Wednesday, October 12, 2016

You are not alone…

While on was on vacation, I went to the wedding of my cousin. When we got to the reception, there was no assigned seating like most of the weddings that I have gone to, so Marc and I picked out some seats for ourselves at a large table. Before too long, 3 couples - friends of my cousin who we had never met - asked if they could join us.   They were all about 10 years younger than Marc and I (the age of my cousin) and were clearly there to have a extremely good time - dang, did I feel OLD!!

One of the girls who joined us was adorable and blonde and very thin. Another was a tall, willowy redhead who I think works for a gym. She was fit although not overly athletic looking. The third girl was a little on the heavier side and also quite pretty. The dinner for the wedding involved going up to the self-serve buffet line. The thin blonde kept saying that she had been “saving my carbs all week for this!” I was sure that she would eat like one small potato and then claim she was stuffed.

But when we sat back down, she had a full plate of food, including a pile of mashed potatoes. She began eating the potatoes with gusto and again commented that she had “saved my carbs” - and I was shocked when she went up for seconds and came back with another huge portion of potatoes and actually ate the whole plate. She even giggled with embarrassment when her husband called her out on it.

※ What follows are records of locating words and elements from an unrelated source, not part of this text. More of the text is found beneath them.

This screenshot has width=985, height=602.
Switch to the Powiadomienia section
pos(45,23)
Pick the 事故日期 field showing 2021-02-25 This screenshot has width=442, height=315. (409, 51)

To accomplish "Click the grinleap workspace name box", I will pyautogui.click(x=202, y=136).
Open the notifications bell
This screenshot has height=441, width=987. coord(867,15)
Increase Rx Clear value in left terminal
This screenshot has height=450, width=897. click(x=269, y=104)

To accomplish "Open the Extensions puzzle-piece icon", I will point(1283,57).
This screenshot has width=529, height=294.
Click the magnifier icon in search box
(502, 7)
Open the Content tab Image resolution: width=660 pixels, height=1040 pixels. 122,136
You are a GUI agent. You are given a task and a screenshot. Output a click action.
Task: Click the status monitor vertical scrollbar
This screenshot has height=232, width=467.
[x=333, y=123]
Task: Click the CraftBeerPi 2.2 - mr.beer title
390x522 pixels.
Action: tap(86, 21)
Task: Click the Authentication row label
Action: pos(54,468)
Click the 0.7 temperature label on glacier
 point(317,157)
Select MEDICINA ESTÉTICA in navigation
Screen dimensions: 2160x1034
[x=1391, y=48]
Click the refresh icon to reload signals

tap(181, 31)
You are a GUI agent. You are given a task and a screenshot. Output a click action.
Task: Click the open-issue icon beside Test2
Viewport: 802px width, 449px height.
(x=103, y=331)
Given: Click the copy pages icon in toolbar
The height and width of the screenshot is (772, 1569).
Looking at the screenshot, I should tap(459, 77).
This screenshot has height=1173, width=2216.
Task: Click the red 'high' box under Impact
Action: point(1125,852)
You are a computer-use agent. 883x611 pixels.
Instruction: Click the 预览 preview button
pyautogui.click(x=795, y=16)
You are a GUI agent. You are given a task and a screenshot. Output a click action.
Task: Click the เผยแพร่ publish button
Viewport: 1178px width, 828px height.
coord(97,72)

The girl that was a little heavier told her husband that she was not headed back for seconds and I thought she looked a little sad, but I may have just been projecting.

If I had been on the outside just watching this impossibly thin and pretty blonde chowing down on a huge plate of potatoes I would have assumed that she was naturally thin and had never had to watch her weight and I would have been incredibly jealous. It would have never occurred to me that she had thought about the wedding in advance and eaten less or differently leading up to it in anticipation of eating more than normal.

Apparently I think that the vast majority of people who I see as thin and pretty are naturally that way and don’t have to work n it. In my mind, I am the only person in the world that struggles with my eating and has to think about what and how much I am going to eat in advance.

Along  those same lines, yesterday, I had an incredibly stressful day at work. You guys all know what it is like coming back from vacation but add in some major changes in my job and I was just burned out yesterday. I got home and felt shaky, exhausted, cold, cranky AND I had a pounding headache. I had been planning on running but I stared at the couch - with the heated blanket it on it calling to me. I probably wasted 20 minutes arguing with myself about whether I needed to work out.

I finally got changed and dragged my ass downstairs to the treadmill. 1 mile in I started to feel a little better.  By mile 4 I was in the groove, and at mile 7 I was happy that I had run and felt refreshed.

I posted something on a running group about this and why I always forget how I feel afterwards and always seem to have to battle myself just to get going.

A few people chimed in that this is just the nature of the beast and one woman said that this is her experience every single time she runs.

Just like the food thing, I tend to think that “real” runners just waltz out the door absolutely THRILLED to be running and that they never have to battle themselves in order to get going.

What’s the point of all this?  If you are like me, and you get so angry with yourself and feel like you are alone in the battle with yourself, you (and I) need to remember that very few people have it easy.  The people we think have it all together, who are motivated and make it look like a cakewalk?  Chances are that they are battling internally as well.  So give yourself a break.  Do your best and forget the rest as Tony Horton says…


1 comment:

  1. You know, I so get this. I fight it every. single. day.